(Source records)
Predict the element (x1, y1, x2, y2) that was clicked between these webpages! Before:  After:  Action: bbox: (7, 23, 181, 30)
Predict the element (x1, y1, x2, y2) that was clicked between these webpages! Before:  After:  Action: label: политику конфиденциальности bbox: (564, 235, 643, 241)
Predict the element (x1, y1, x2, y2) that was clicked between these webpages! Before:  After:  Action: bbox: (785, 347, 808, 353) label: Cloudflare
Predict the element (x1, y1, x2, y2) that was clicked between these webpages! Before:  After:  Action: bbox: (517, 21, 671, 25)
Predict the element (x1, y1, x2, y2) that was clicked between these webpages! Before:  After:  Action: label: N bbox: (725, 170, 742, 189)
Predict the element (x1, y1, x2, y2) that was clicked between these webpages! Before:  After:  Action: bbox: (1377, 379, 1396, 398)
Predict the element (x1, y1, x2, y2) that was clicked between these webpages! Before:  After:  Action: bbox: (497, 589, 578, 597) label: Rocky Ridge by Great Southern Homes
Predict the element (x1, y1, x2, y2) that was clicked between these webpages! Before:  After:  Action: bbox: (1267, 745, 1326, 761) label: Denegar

### The problem
Reproduce the material above word for word, from its first line through the line containing "21, 671, 25)", with both of those lines included.

### Result below
Predict the element (x1, y1, x2, y2) that was clicked between these webpages! Before:  After:  Action: bbox: (7, 23, 181, 30)
Predict the element (x1, y1, x2, y2) that was clicked between these webpages! Before:  After:  Action: label: политику конфиденциальности bbox: (564, 235, 643, 241)
Predict the element (x1, y1, x2, y2) that was clicked between these webpages! Before:  After:  Action: bbox: (785, 347, 808, 353) label: Cloudflare
Predict the element (x1, y1, x2, y2) that was clicked between these webpages! Before:  After:  Action: bbox: (517, 21, 671, 25)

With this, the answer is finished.